Présence(s) luxembourgeoise(s)

d'Lëtzebuerger Land vom 09.06.2011

Cela fait des années qu’il faut s’y résigner : le Luxembourg ne figure pas sur les mappemondes d’Alighiero e Boetti, comme toujours, rien non plus sur la Mappa géante du Palazzo Grassi, pas un demi-centimètre carré entre les voisins. Et pourtant il existe… et se trouve bien présent à la 54e édition de la biennale de Venise.

Comme participation nationale, à la Ca’ del Duca, en premier, avec son rez-de-chaussée remué de fond en comble, déconstruit, démultiplié (des espaces qui se répètent, reflétés par des miroirs, des effets à l’infini, alors que le visiteur, désorienté, ralentit sa marche, s’arrête), par Martine Feipel et Jean Bechameil. Un long couloir de suite intrigue avec son retour, puis on se heurte à des armoires et des tiroirs ouverts en désordre, une partie du palais comme dévalisée, avant justement l’ouverture sans fin vers le haut comme vers le bas, et enfin, résultat inquiétant, des meubles comme défigurés sous un lustre qui balance, et des colonnes qui elles non plus n’ont rien de rassurant.

Paul Virilio comme René Kockelkorn insistent, avec intelligence, dans le catalogue sur cette perte de repères, de toutes sortes, de façon première, concrète dans le rapport même avec le palais et avec Venise, et au-delà, « et ceci au niveau écologique, écono-mique et, bien sûr, géopolitique et culturel ». Cela est bien vrai, et donne à l’installation sa forte dimension signifiante. Elle était saisissable dans les dessins du projet, la réalisation la fait proprement vivre.

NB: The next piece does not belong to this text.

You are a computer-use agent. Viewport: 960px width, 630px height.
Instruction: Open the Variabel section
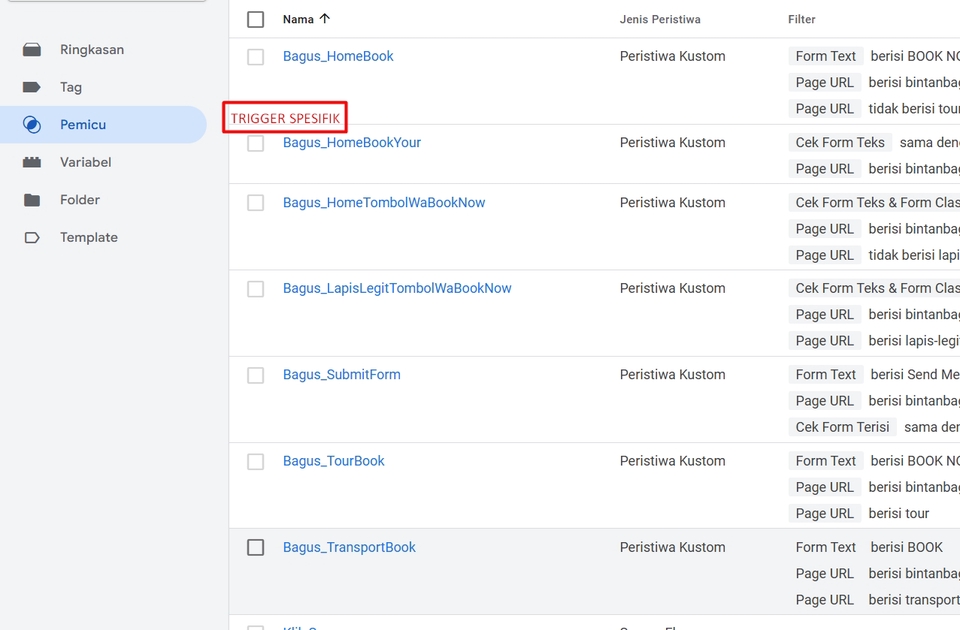pyautogui.click(x=85, y=162)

Autre chose, quand même, n’est pas à sous-estimer : la transformation, la plus radicale, de la Ca’ del Duca en palais des mirages. Ce qui veut dire le plaisir que le promeneur en ces lieux ensorcelés peut prendre. Et il est vrai qu’il est une séduction dans la tromperie quand elle est faite avec une pareille maîtrise, et pour seul but les bénéfices intellectuel et esthétique. Les deux ensemble, et la tension, le va-et-vient entre un certain malaise et une délectation (plus de préfixe négatif dès lors).

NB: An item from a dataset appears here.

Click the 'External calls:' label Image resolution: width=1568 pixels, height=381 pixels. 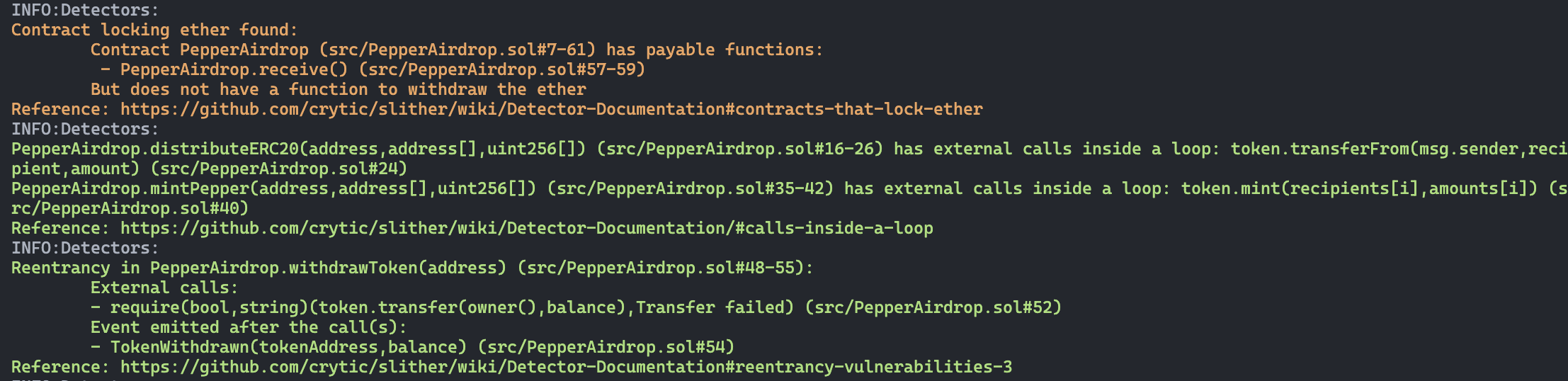164,288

Et pourtant il existe… présence du Luxembourg même dans la pavillon taiwanais, avec le film de Hong-Kai Wang (artiste passée naguère au Casino), réalisé par Yann Tonnar, où la production d’acier a fait place à la production de sucre, dans la région industrielle dont est originaire l’artiste. « Music while we work is far more than a mere quest for personal history and egotistical satis­faction in persistent nostalgia, it touches on socio-political issues that are important both for the population of the city of Huwei and the country in general… », note Kevin Muhlen. Sur les murs, de rude granulation, du Palazzo delle Prigioni, le film peut prendre des fois un air de peinture abstraite, au dam du réalisateur, plus porté à de la précision dans cette collaboration. L’essentiel reste, et cela fonctionne, dans la symbiose de l’image et du son.

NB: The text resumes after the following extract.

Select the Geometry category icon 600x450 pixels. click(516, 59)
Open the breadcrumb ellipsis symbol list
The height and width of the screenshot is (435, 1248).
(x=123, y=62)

Il existe aussi sur l’île de la Giudecca, où Bert Theis participe à une exposition au titre qui surprend : I miss my enemies, dans l’ancien monastère SS Cosma e Damiano, avec un dessin qui s’inscrit parfaitement dans sa lutte milanaise, The Urbanists, en même temps un projet à réaliser comme vitrail, dans la manière de ce qui existe dans notre capitale, au MNHA et au Kirchberg.

Même dans le sillage du pavillon et de Schlingensief avec le catalogue édité par Sternberg Press, de notre compatriote Caroline Schneider.

Il existe enfin, pour être juste et complet, avec les Italiennes du Luxembourg, Irina Gabiani et Sonia Sion. Leurs œuvres sont exposées jusqu’au 8 juillet dans le hall du rectorat, à l’université, avenue de la Faïencerie, quant à Venise, il semble que là elles soient projetées en boucle avec celles d’autres jeunes artistes italiens travaillant à l’étranger. Anniversaire de la république oblige, et signore Sgarbi a vraiment fait le maximum.